But I'm getting ahead of the story.
The first approach that's taken in AI are what are called "weak methods": essentially, brute-force search, appropriately tailored, but without regarding to specific knowledge of the domain. This is easy for simple games like Tic-Tac-Toe, which only has 765 different possible board configurations. It's easy to develop a perfect strategy for the game, as any child discovers. But checkers has roughly 5E18 (5 billion billion) possible configurations, which makes it much more difficult to find a brute-force solution. (More on this later.)
For more complicated games like this, most brute-force machines do a form of look-ahead search: you compute n moves into the future, keeping in mind the alternating nature of the game, rate all of the board positions left at that point, and then choose the move which gives you the best chance of winning. Obviously, the quality of your evaluation metric is critical, as is the value of n. Larger n gives you better information, but at exponential cost.
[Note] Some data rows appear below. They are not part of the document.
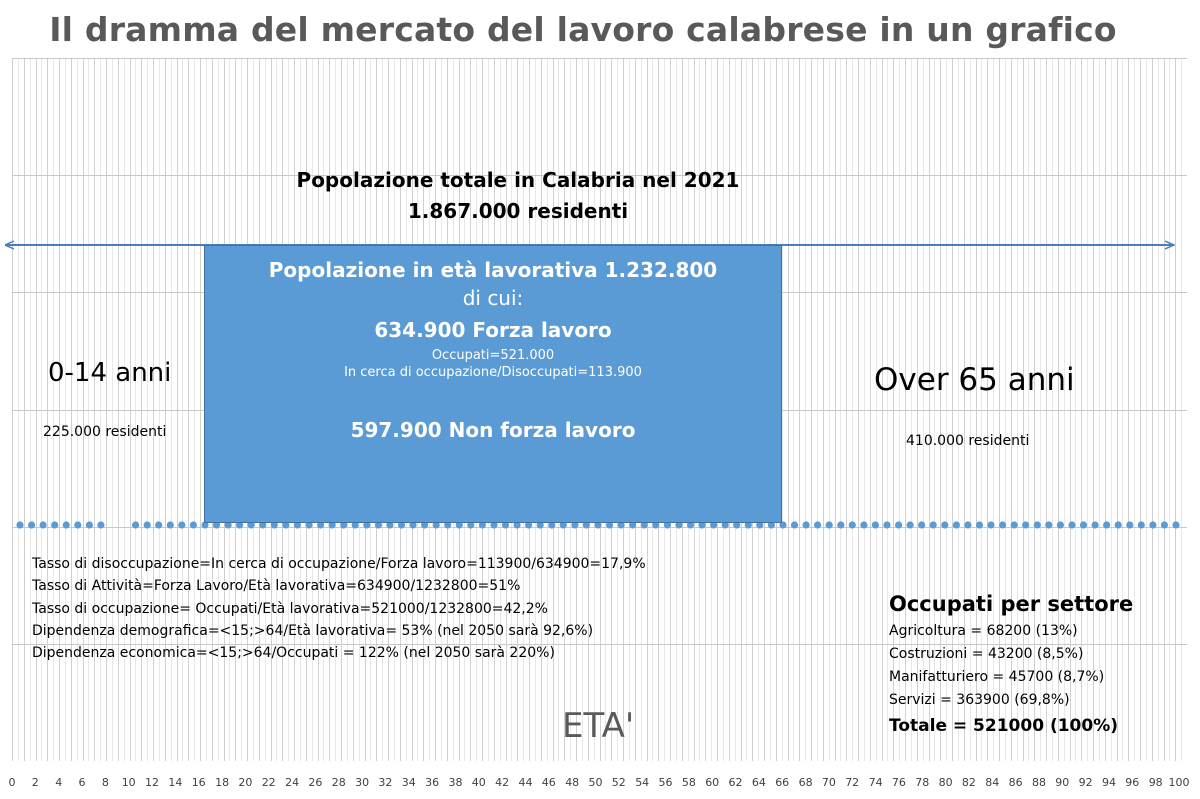 This screenshot has width=1200, height=799. I want to click on axis-tick-label: 52, so click(618, 782).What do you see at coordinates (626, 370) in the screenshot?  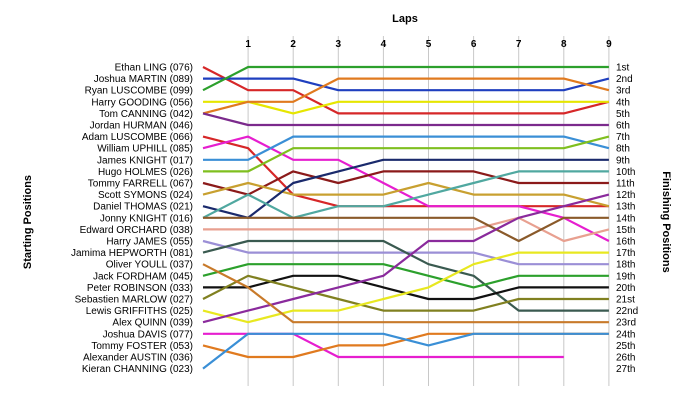 I see `finishing-position-label: 27th` at bounding box center [626, 370].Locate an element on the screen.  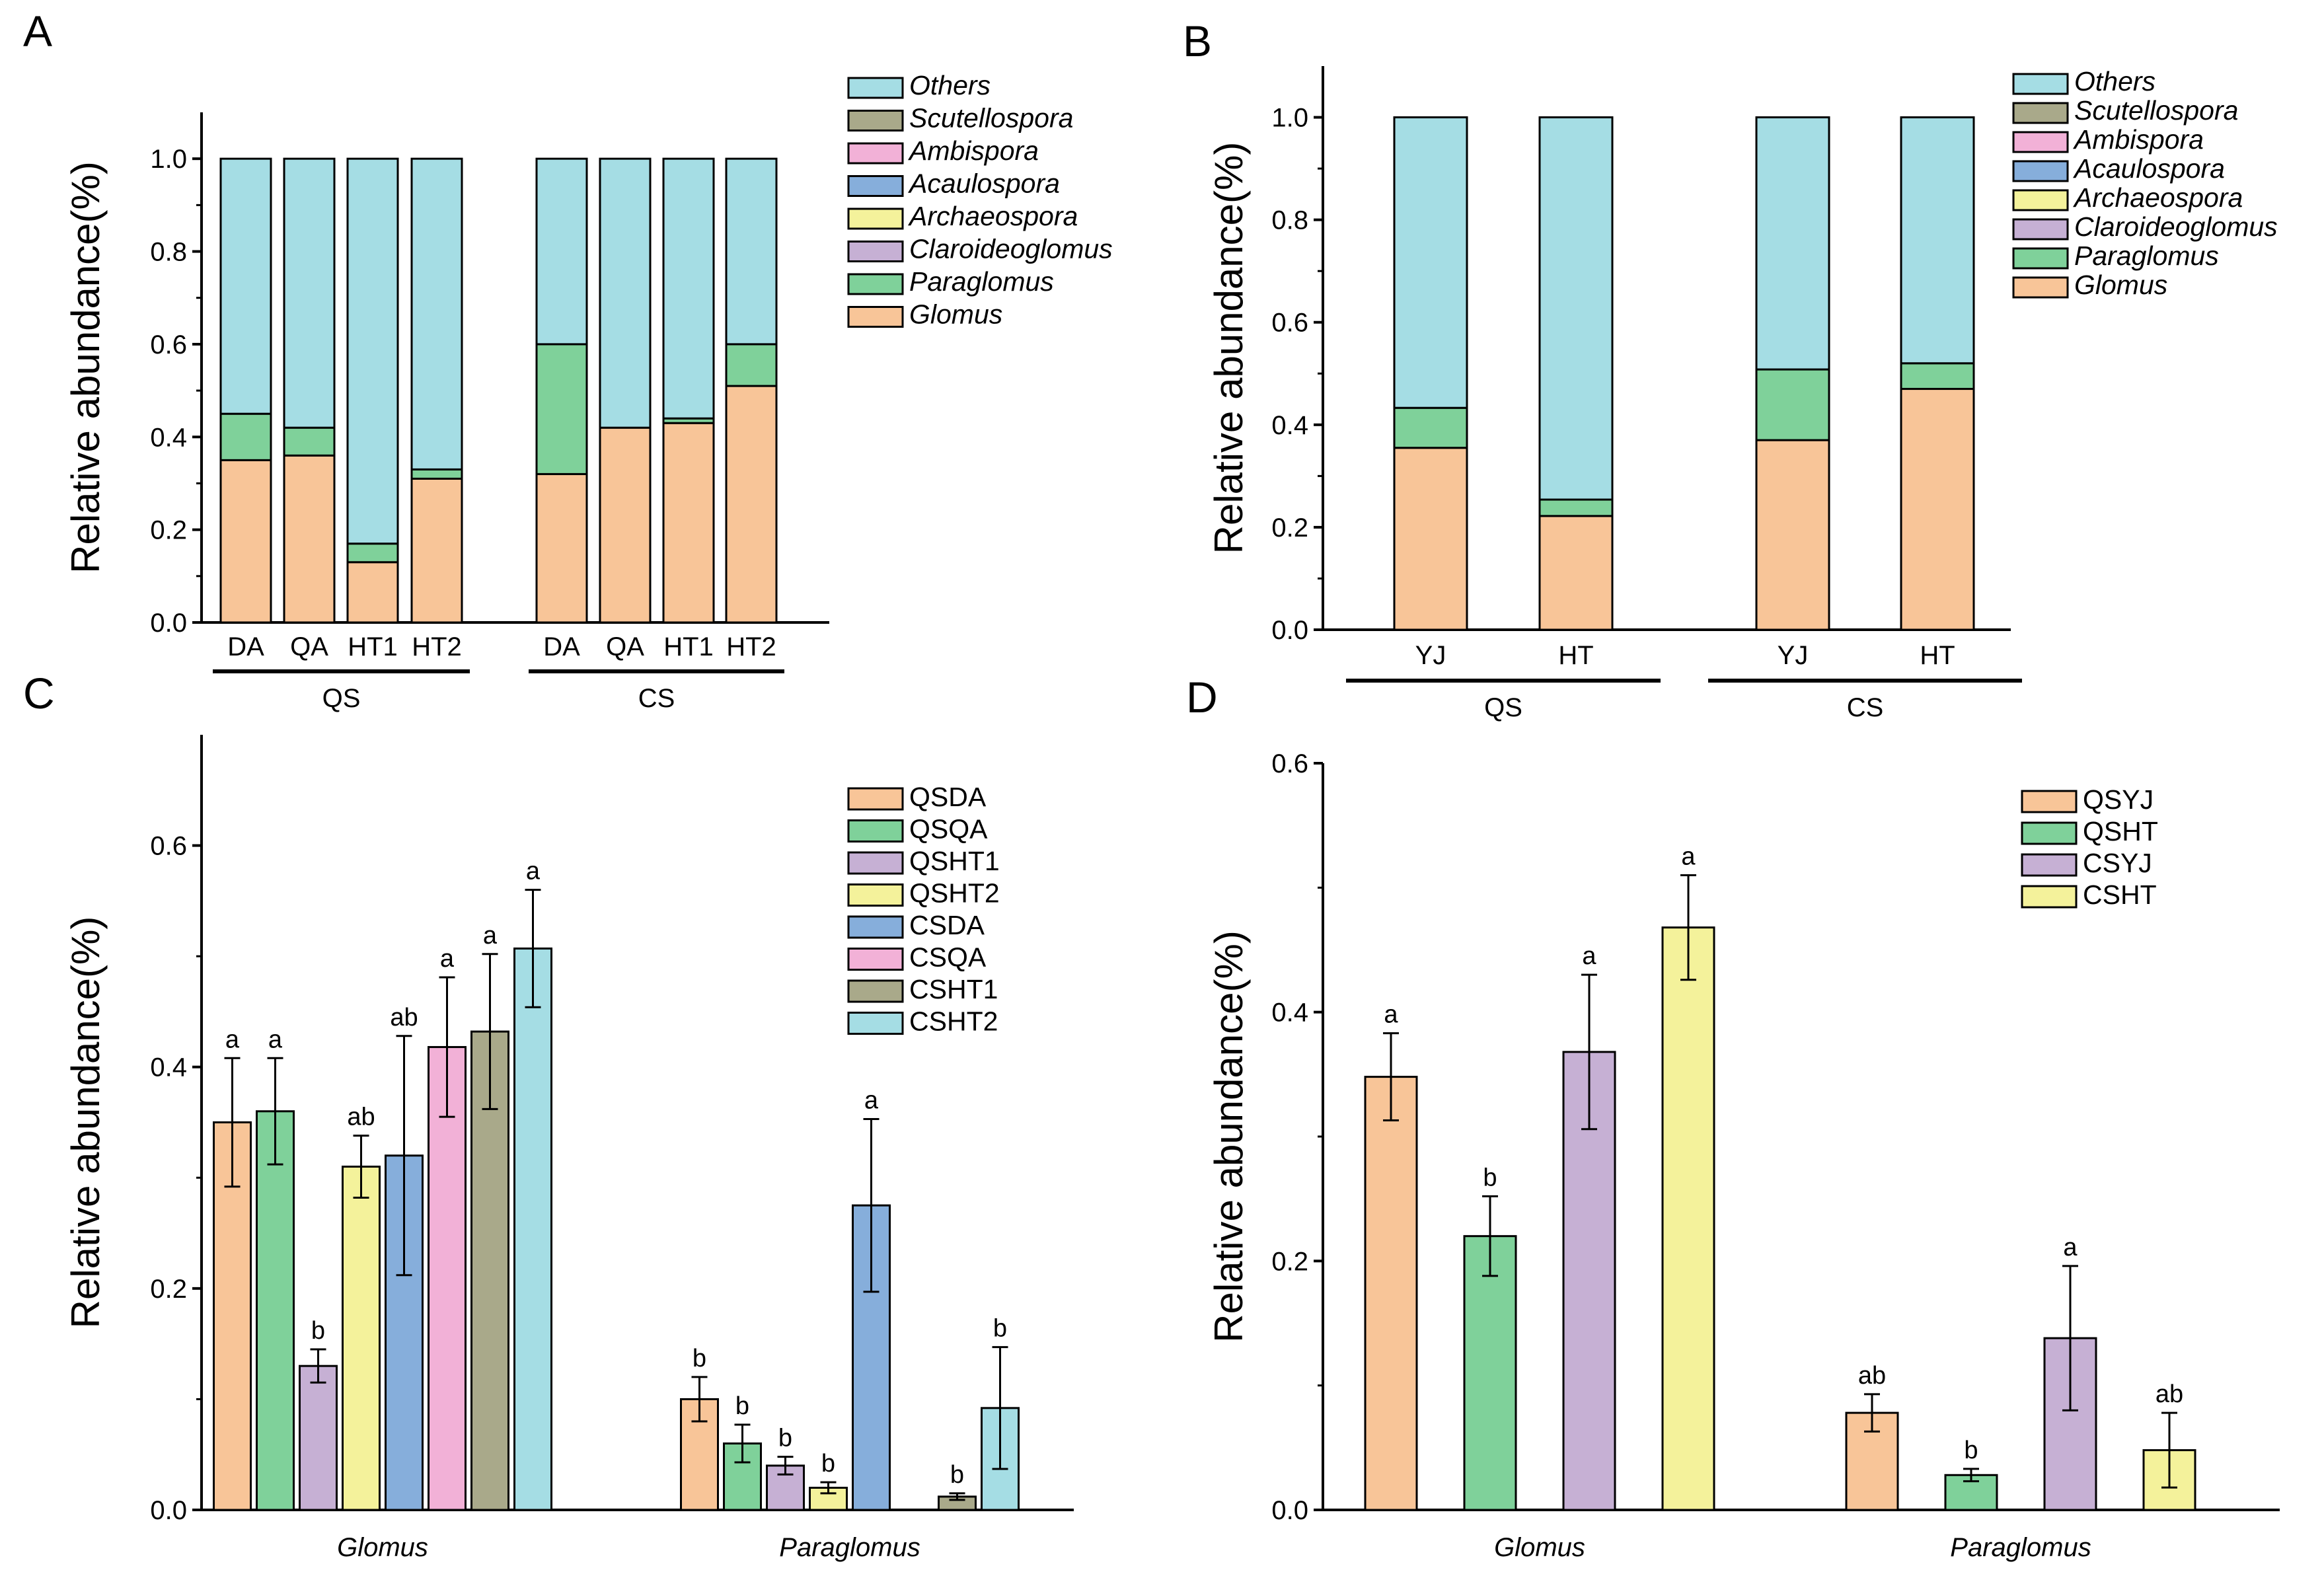
panel-b-legend-label: Glomus is located at coordinates (2120, 285).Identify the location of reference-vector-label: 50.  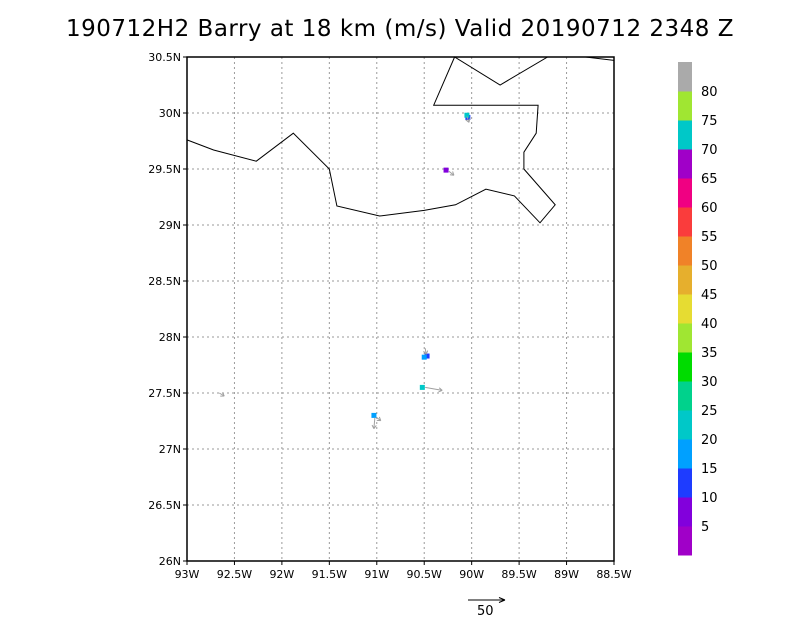
(486, 611).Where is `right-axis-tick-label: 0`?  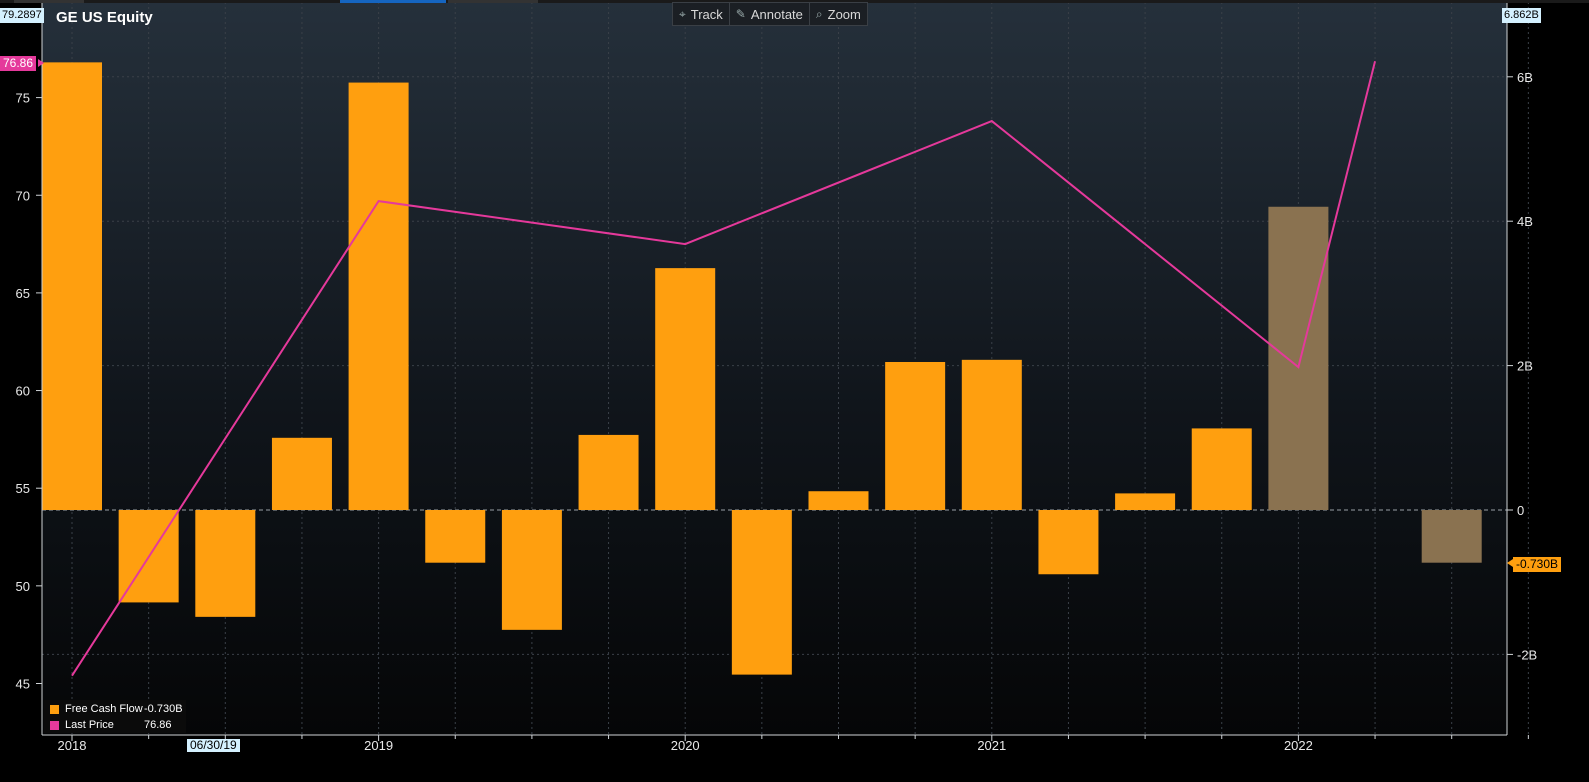 right-axis-tick-label: 0 is located at coordinates (1520, 510).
In two-player games like chess and checkers, experts develop pre-determined strategies for the beginning of games (called "openings") and ends of games (called "endgames"). There are fewer states in these to explore than the vast middle-of-game state space, so that's where a lot of mid-level research goes into.
Anyways ... back to the story.
Schaeffer builds what he thinks is a great program ... and manages to talk some folks into letting it play in the U.S. checkers championship in 1990 against master-level players. He ends up coming in second place, behind the reigning world champion. The world champion agrees to play the machine in a master-level match ... and the world sits up and takes notice.
Go back to the link above and look for the story of the 1994 match between the man and machine, and you'll get a taste of the human pathos, the intrigue, the glory, the ignominy, the triumph and tragedy. Listening to Schaeffer describe it was utterly incredible; you can see what this quest has cost him.
Ever since then, Schaeffer has been working on making the machine better ... in part with better algorithms, but largely by precomputing more and more openings and endgames. Now, 18 years later, the quest is almost over.
In 3-5 months, Schaeffer expects to announce that Chinook is complete. That is, their team of researchers and computers will have fully explored the 5E18 state space of checkers, and found the optimal move to make in every situation. They already have half the proof done, for Black (the player who moves first). That is, if Chinook goes first, it can't lose: it'll either draw (if you play it perfectly), or it might win (if you make a mistake), but you'll never beat it. They're still finishing the details on what happens when Chinook plays White (the player who moves second).
That is utterly amazing. It's taken 18 years to explore the state space fully, but it's almost done. And a milestone in computer science will have been reached.